Introduction to Akka Streams

If you’re new to the world of Akka, I recommend reading the first part of this series, Introduction to Akka Actors, before continuing. The rest of this article assumes some familiarity with the content outlined in that post, as well as a high-level understanding of Akka.

Why Akka Streams?

If you’re new to the world of stream processing, I recommend reading this blog A Journey into Reactive Streams

First and foremost — why use Streams? What kind of advantage do they give us over the standard ways (e.g. callbacks) of handling data.

The answer is simple — it abstracts away from the imperative nature of how the data is inputted into the application giving us a declarative way of describing, handling it and hiding details that we don’t care about. Streaming helps you ingest, process, analyze, and store data in a quick and responsive manner.
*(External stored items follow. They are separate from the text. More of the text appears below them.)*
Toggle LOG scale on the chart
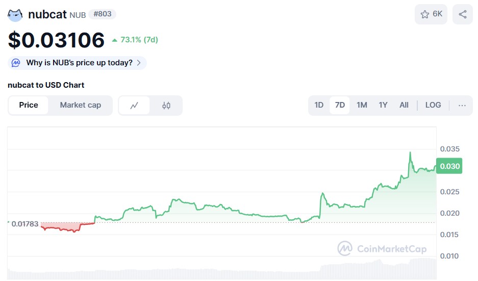The image size is (478, 281). [433, 105]
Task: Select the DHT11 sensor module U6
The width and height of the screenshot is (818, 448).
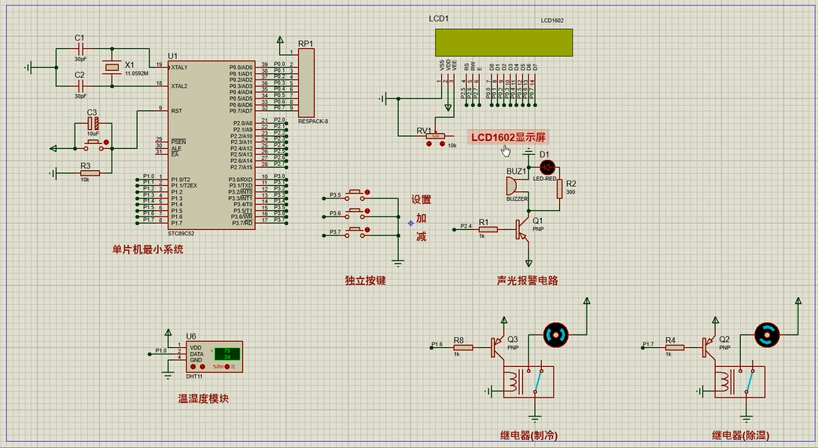Action: 216,354
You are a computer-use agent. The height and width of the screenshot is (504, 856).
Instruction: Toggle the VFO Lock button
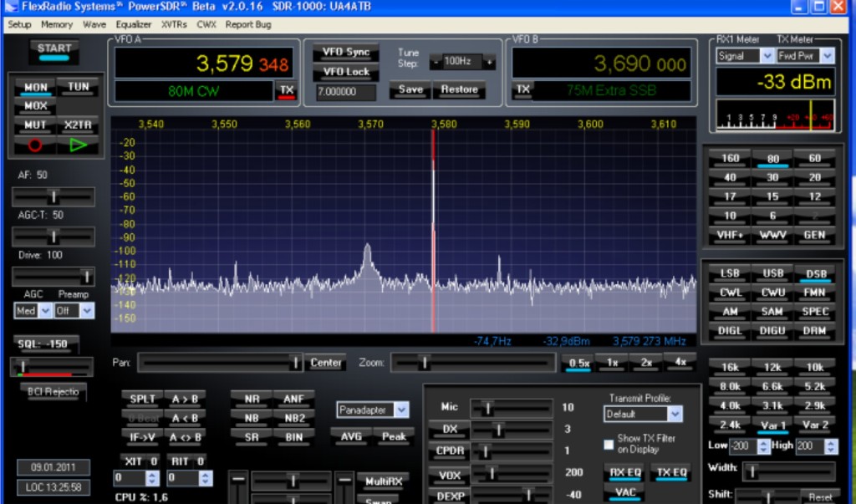pos(345,72)
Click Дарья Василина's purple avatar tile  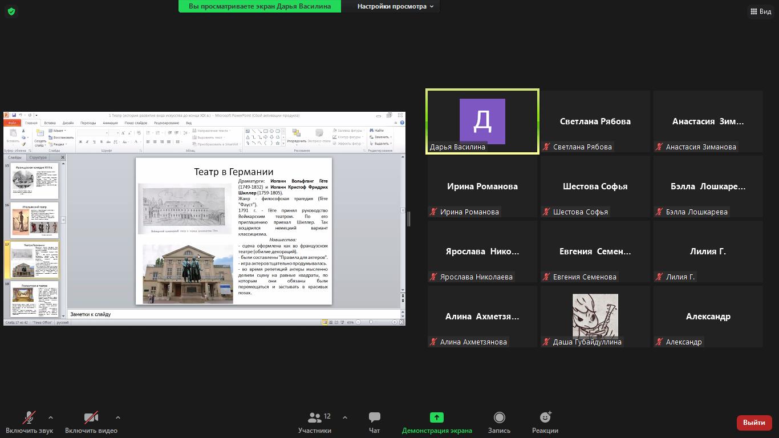[482, 121]
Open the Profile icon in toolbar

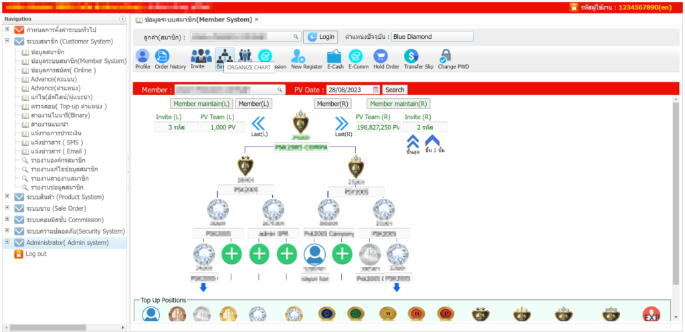click(x=142, y=56)
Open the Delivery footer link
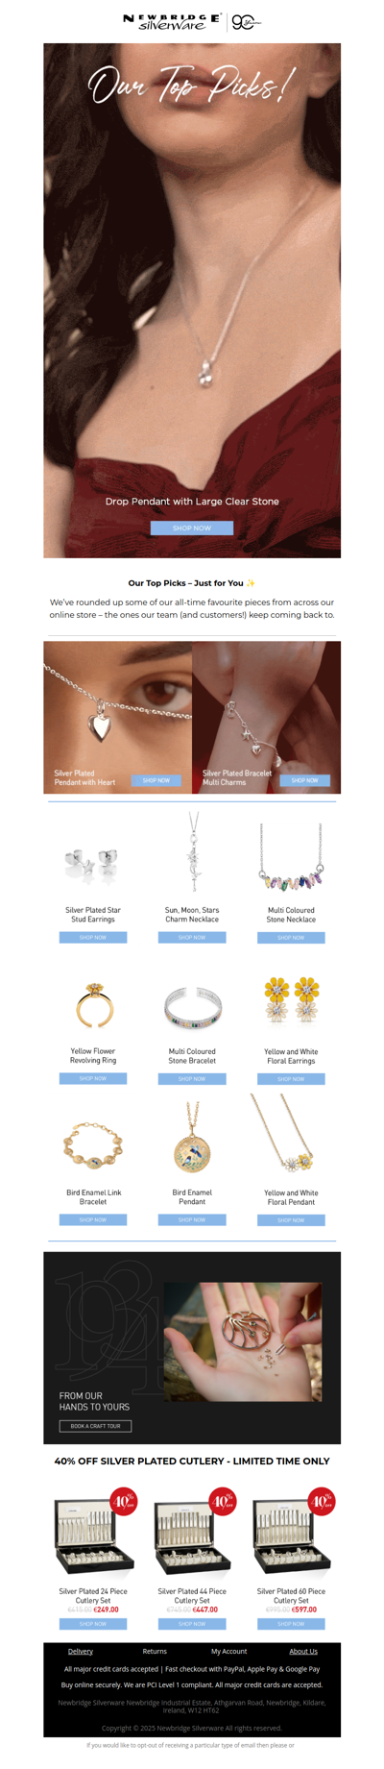Screen dimensions: 384x1769 coord(81,1652)
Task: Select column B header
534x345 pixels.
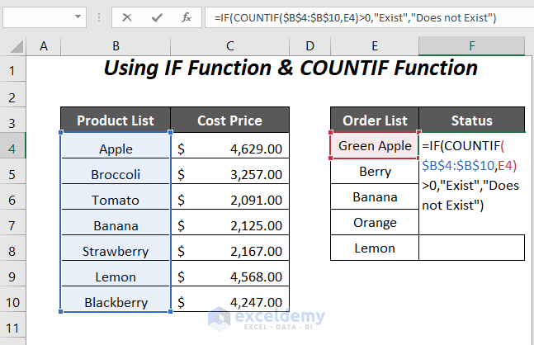Action: point(115,46)
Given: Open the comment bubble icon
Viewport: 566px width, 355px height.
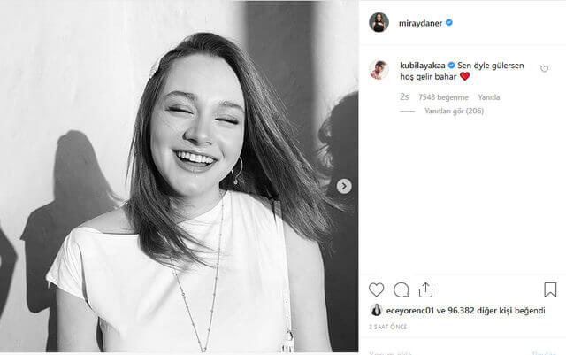Looking at the screenshot, I should pos(402,289).
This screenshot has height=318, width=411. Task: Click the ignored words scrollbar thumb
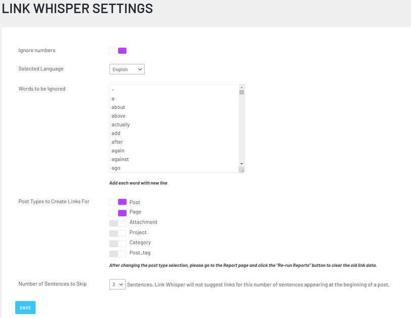point(241,93)
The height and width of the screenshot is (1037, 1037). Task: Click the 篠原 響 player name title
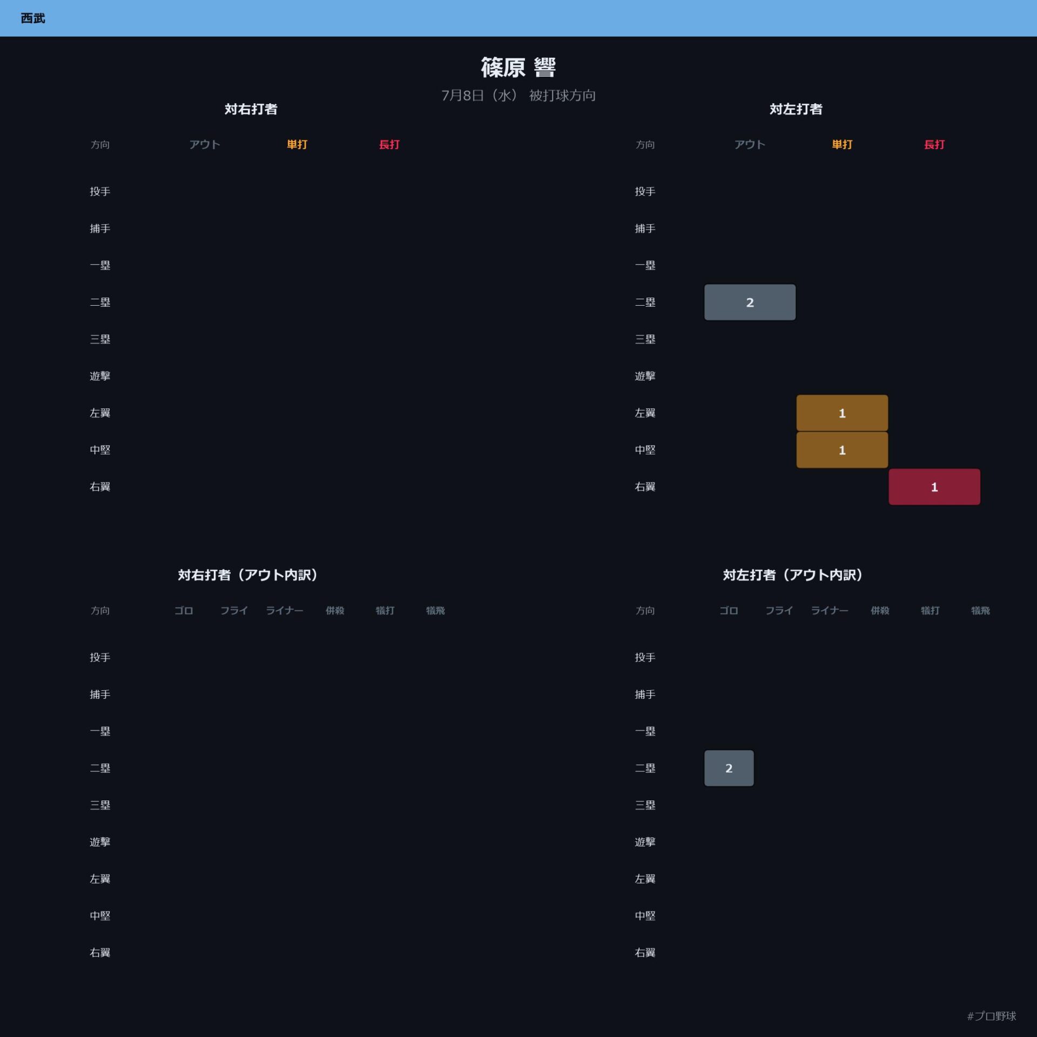(x=519, y=68)
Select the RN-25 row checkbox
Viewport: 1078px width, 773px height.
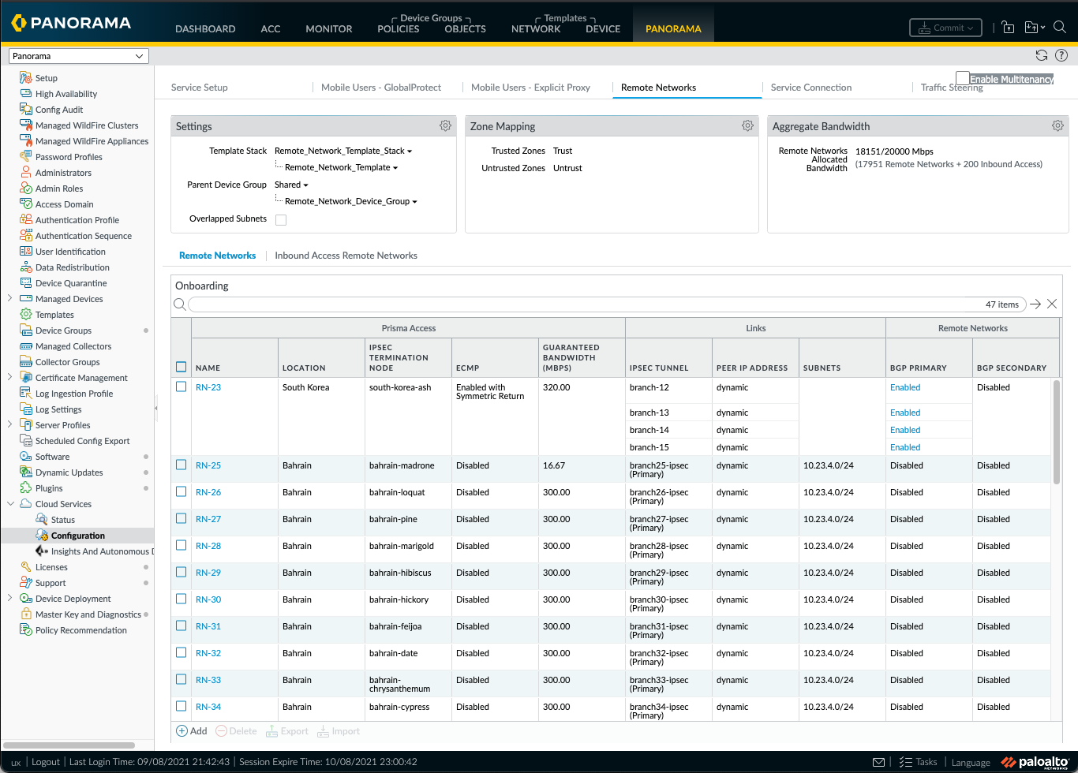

Actors can be seen as dealing with streams as well: they send and receive series of messages in order to transfer knowledge (or data) from one place to another. It is tedious and error-prone to implement all the proper measures in order to achieve stable streaming between actors, since in addition to sending and receiving we also need to take care to not overflow any buffers or mailboxes in the process. Another problem is that Actor messages can be lost and must be retransmitted in that case. Failure to do so would lead to holes at the receiving side. When dealing with streams of elements of a fixed given type, Actors also do not currently offer good static guarantees that no wiring errors are made: type-safety could be improved in this case.

What is Akka Streams

Akka Streams is a module built on top of Akka Actors to make the ingestion and processing of streams easy. It provides easy-to-use APIs to create streams that leverage the power of the Akka toolkit without explicitly defining actor behaviors and messages. This allows you to focus on logic and forget about all of the boilerplate code required to manage the actor. Akka Streams follows the Reactive Streams manifesto, which defines a standard for asynchronous stream processing. Akka Streams provide a higher-level abstraction over Akka’s existing actor model. The Actor model provides an excellent primitive for writing concurrent, scalable software, but it still is a primitive; it’s not hard to find a few critiques of the model.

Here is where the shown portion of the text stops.